Rev. Takafumi Kawakami – TRANSCRIPT
So how many of you have found the secret to success and happiness? Hmm… But we all know what it is, don’t we? As great Zen masters teach, it’s staying connected with our smartphone. But do these distractions really make us effective or make us happier? Or in this case, maybe burned out.
So today, together, right here, let’s take a step to a more mindful life. Mindfulness has been a part of Buddhist traditions for many centuries. It’s a practice and a way of thinking that help us be present with our experience in a nonjudgmental way.
So, where are your thoughts right now? I hope your mind is here. However, most of the time, our mind is somewhere else. It is somewhere in the past or in the future. So we suffer more because we’re either stuck on something that happened in the past or worry about something that hasn’t happened yet.
So if you are present, you are free from such suffering. But also, your action at the present moment can create your past and determine your future. So that’s why being in the present is very powerful. Also it’s important to keep your objective point of view.
Because the main source of suffering is your subjective point of view. So we judge something to be good or bad. But we are just comparing it with some ideal situation. So if you are nonjudgmental, or if you can keep your objective point of view, you can reduce your suffering as well. The main practice of mindfulness is meditation.
Meditation is good for conditioning you to be more mindful and nonjudgmental. So let’s try meditation right now. Sit up straight, and close your eyes, and inhale slowly for five seconds. And exhale slowly for ten seconds or even longer. (Exhale) (Inhale) (Exhale). Try to feel how the air is entering your body and exiting your body.
(Exhale) (Inhale) (Exhale). Just feel your breathing. So how do you feel right now? Lately, this ancient Buddhist practice is changing. Actually, personally I can see the changes at my temple. I’ve started having more corporate and business school groups in my meditation classes. In fact, various corporations like Google, LinkedIn, Ford Motors and more, they are using meditation as a part of their corporate wellness programs.
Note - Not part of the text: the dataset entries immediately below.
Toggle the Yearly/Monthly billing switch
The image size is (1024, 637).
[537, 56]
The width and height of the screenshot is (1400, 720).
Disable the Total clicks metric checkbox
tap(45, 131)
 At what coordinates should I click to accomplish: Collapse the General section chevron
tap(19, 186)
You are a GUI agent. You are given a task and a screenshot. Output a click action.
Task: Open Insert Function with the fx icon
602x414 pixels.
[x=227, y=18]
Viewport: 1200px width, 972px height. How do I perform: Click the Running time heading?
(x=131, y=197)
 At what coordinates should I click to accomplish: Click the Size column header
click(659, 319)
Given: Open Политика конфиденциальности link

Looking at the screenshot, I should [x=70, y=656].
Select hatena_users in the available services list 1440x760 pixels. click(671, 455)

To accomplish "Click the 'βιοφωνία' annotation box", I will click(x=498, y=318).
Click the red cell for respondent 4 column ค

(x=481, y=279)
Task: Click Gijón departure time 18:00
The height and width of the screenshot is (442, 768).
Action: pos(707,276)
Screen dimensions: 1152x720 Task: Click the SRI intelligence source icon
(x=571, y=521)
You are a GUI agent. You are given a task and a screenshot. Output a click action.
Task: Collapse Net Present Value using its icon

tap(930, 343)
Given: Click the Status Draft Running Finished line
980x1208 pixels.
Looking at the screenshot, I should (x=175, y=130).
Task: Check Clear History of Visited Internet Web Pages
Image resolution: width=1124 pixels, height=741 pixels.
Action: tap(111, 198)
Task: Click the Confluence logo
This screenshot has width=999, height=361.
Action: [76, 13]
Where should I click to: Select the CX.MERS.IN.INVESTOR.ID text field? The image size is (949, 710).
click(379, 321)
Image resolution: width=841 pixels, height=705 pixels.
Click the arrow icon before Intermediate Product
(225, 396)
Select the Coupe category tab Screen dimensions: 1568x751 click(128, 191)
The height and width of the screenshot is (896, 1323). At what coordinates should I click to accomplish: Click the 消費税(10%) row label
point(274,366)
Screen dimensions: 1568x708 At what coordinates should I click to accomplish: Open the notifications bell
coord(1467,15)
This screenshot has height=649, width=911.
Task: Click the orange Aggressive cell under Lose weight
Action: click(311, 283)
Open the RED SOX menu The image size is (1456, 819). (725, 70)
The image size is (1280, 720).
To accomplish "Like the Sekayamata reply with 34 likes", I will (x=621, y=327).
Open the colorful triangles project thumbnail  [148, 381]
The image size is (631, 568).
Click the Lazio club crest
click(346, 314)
Because neuroscience has helped us to understand how meditation can influence our brain and emotional intelligence. Emotional intelligence, or EQ consists of six elements: “self-awareness,” “self-control,” “social awareness,” “social management,” “attention,” and “outlook.” Many studies have shown that regular practice of meditation can increase the activity and mass of the region of the brain associated with emotional intelligence. Especially, if you can improve your self-control and attention, you won’t be disturbed, and you can pay undivided attention to what you are doing at a certain moment.
Also, relaxation is a key to being more mindful. When you are relaxing, actually, a part or region of your brain associated with attention and self-control, their activities increase. Actually, the oxygen consumption of the brain gets low. You are relaxing. As you can see on this graph, when you sleep six hours, you are really relaxing. But when you do 20 minutes of mediation, the oxygen consumption level goes down to the same level as when you sleep six hours, so that means you are really relaxing.
Also the carbon dioxide level of the brain increases if you do meditation for more than 20 minutes. The increase of the carbon dioxide level in your brain stimulates your brain stem. And your brain starts releasing serotonin. The serotonin is the neurotransmitter that further relaxes us so you have a better self-control skill and attention. That’s why meditation is an effective way to be more mindful.